** Work request **
An exact reproduction of all the entries below is required.

** Provided records **

==========

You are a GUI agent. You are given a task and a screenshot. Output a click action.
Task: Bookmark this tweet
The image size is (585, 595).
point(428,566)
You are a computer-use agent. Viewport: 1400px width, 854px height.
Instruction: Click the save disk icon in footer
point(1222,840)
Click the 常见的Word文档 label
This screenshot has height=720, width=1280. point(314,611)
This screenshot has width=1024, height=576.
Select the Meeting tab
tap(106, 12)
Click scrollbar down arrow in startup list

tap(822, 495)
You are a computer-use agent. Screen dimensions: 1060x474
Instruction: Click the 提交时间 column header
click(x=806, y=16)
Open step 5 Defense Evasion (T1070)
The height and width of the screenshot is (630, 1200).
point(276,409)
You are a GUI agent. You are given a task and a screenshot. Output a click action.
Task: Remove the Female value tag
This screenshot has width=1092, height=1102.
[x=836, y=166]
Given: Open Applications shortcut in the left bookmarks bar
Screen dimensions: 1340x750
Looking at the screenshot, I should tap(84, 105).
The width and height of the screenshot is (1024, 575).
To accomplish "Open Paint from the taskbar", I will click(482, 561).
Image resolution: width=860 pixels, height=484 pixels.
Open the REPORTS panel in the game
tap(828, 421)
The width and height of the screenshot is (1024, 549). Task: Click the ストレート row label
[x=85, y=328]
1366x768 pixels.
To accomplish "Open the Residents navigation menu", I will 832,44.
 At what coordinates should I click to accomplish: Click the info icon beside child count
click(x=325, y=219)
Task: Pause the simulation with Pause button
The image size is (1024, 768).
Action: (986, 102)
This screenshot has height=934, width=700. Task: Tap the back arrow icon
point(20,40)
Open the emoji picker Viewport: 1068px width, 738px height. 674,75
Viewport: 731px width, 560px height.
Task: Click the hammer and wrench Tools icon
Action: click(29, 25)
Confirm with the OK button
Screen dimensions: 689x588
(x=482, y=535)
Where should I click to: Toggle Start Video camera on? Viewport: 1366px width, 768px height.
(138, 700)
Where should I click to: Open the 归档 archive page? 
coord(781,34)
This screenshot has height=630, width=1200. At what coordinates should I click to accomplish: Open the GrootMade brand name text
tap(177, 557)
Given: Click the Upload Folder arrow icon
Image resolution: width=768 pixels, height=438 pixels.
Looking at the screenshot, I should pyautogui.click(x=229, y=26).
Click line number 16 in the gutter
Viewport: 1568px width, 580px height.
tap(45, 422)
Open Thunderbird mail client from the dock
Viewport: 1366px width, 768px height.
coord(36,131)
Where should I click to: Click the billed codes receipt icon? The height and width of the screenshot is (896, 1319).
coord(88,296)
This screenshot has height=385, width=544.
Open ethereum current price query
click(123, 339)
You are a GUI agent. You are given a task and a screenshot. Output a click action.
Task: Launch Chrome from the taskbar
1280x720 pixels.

==========

** Written response **
You are a GUI agent. You are given a task and a screenshot. Output a click action.
Task: Bookmark this tweet
The image size is (585, 595).
point(428,566)
You are a computer-use agent. Viewport: 1400px width, 854px height.
Instruction: Click the save disk icon in footer
point(1222,840)
Click the 常见的Word文档 label
This screenshot has height=720, width=1280. point(314,611)
This screenshot has width=1024, height=576.
Select the Meeting tab
tap(106, 12)
Click scrollbar down arrow in startup list

tap(822, 495)
You are a computer-use agent. Screen dimensions: 1060x474
Instruction: Click the 提交时间 column header
click(x=806, y=16)
Open step 5 Defense Evasion (T1070)
The height and width of the screenshot is (630, 1200).
point(276,409)
You are a GUI agent. You are given a task and a screenshot. Output a click action.
Task: Remove the Female value tag
This screenshot has width=1092, height=1102.
[x=836, y=166]
Given: Open Applications shortcut in the left bookmarks bar
Screen dimensions: 1340x750
Looking at the screenshot, I should tap(84, 105).
The width and height of the screenshot is (1024, 575).
To accomplish "Open Paint from the taskbar", I will click(482, 561).
Image resolution: width=860 pixels, height=484 pixels.
Open the REPORTS panel in the game
tap(828, 421)
The width and height of the screenshot is (1024, 549). Task: Click the ストレート row label
[x=85, y=328]
1366x768 pixels.
To accomplish "Open the Residents navigation menu", I will 832,44.
 At what coordinates should I click to accomplish: Click the info icon beside child count
click(x=325, y=219)
Task: Pause the simulation with Pause button
The image size is (1024, 768).
Action: (986, 102)
This screenshot has height=934, width=700. Task: Tap the back arrow icon
point(20,40)
Open the emoji picker Viewport: 1068px width, 738px height. 674,75
Viewport: 731px width, 560px height.
Task: Click the hammer and wrench Tools icon
Action: click(29, 25)
Confirm with the OK button
Screen dimensions: 689x588
(x=482, y=535)
Where should I click to: Toggle Start Video camera on? Viewport: 1366px width, 768px height.
(138, 700)
Where should I click to: Open the 归档 archive page? 
coord(781,34)
This screenshot has height=630, width=1200. At what coordinates should I click to accomplish: Open the GrootMade brand name text
tap(177, 557)
Given: Click the Upload Folder arrow icon
Image resolution: width=768 pixels, height=438 pixels.
Looking at the screenshot, I should pyautogui.click(x=229, y=26).
Click line number 16 in the gutter
Viewport: 1568px width, 580px height.
tap(45, 422)
Open Thunderbird mail client from the dock
Viewport: 1366px width, 768px height.
coord(36,131)
Where should I click to: Click the billed codes receipt icon? The height and width of the screenshot is (896, 1319).
coord(88,296)
This screenshot has height=385, width=544.
Open ethereum current price query
click(123, 339)
You are a GUI agent. You are given a task and a screenshot. Output a click action.
Task: Launch Chrome from the taskbar
1280x720 pixels.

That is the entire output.